Dockerize Java Play App

I heard about Docker a lot. In fact, all the microservices I developed in the past year are deployed using Docker. Having said that, my knowledge about Docker was somewhat limited to knowing what is Docker, and not how to use it – that was the task of one of our developers who is passionate about setting up things, unlike me who is passionate more about writing the code after things are already set up. Few days ago, I decided to fiddle with Docker myself and dip my toes into the practicalities of it. Here I am sharing my experience.

Generate and run Docker image

First, to generate your Docker image from your own Play App, navigate to the App root directory, and simply run the following in your command line, to generate Dockerfile and Docker assets:

$ sbt docker:publishLocal

It will generate docker directory under: target/

Navigate to target/docker/stage/, then by using the below command, you can generate your first Docker image (will be generated under target/docker/stage/ )

$ docker build -t flying-thots-docker-image .

To run your Docker image in the background, use the following command:

$ docker run -p 9000:9000 -d flying-thots-docker-image

To stop it, I usually get the container if from using:

$ docker ps

Then:

$ docker stop 

Using different conf file

Let us be honest, the above is very trivial, and it is mentioned tons of times on the web. The challenges start when we come down to real life scenarios. One of the main scenarios in Play Apps, is to run on production with different configuration file – typically we call it prod.conf . With typical Play App, that is very easy by passing the path to the configurations file. For example:

$ flying-thots -Dconfig.file=prod/flying-thots/conf/prod.conf -Dplay.http.secret.key=hidemeonproduction

When you run it inside Docker, however, it becomes a bit tricky. The reason is that Docker image has its own file system, and inherently its own file paths. In order for you to access files on the host system from the container, you need to map these files. I only discovered this by accident while struggling with my App not running. This post gave me the hint Play Framework 2.4 docker image run error. I tried with that, but initially did not work. Then I found this post How to access a directory in hosts machine from inside a docker container?, which suggests that you need to use the absolute file path in your mapping for both sides – host and container.

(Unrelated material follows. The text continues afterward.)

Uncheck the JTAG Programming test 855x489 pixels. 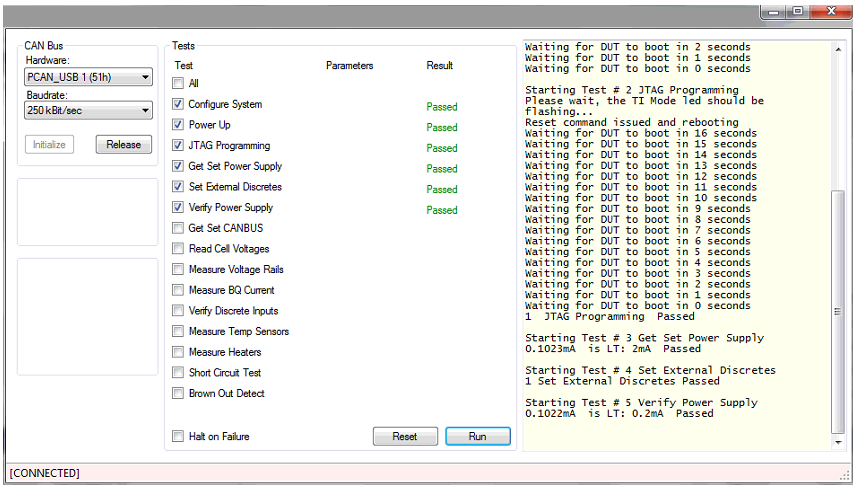[178, 146]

A little bit more on mapping

The syntax of mapping configuration file on the host file system to Docker is like this:

-v param1:param2

where

param1: /absolute/path/to/file/on/host

param2: /absolute/path/to/file/on/dokcer

Docker absolute file in my case starts from (root/target/docker/stage/). Hence, the path starts from /opt/…

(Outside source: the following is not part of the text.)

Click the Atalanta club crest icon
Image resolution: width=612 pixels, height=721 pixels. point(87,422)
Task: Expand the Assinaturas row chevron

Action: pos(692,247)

Note that you could map directory or a file. However, be careful. If you map directory to existing one, it will override it. For example, I mapped conf directory from the host to /opt/docker/conf directory on the container. The conf directory on the host consisted only of prod.conf file, while the one on the container consisted of many other files. When I ran my image, it displayed many error messages related to these files being missing. Apparently, docker replaced conf dir completely with the conf dir from the host. Eventually, I decide to just map the prod.conf file only. However, I gave it a unique name so it does not overrid an existing file with the same name

Ultimately, this what worked for me:

$ docker run -p 9000:9000 -v /home/flyingthots/deployments/conf/application.conf:/opt/docker/conf/outside.conf flying-thots-docker-image -Dconfig.file=/opt/docker/conf/outside.conf -Dplay.http.secret.key="hidemeonproduction"

This blog post, goes through other options for getting application configuration into Docker container.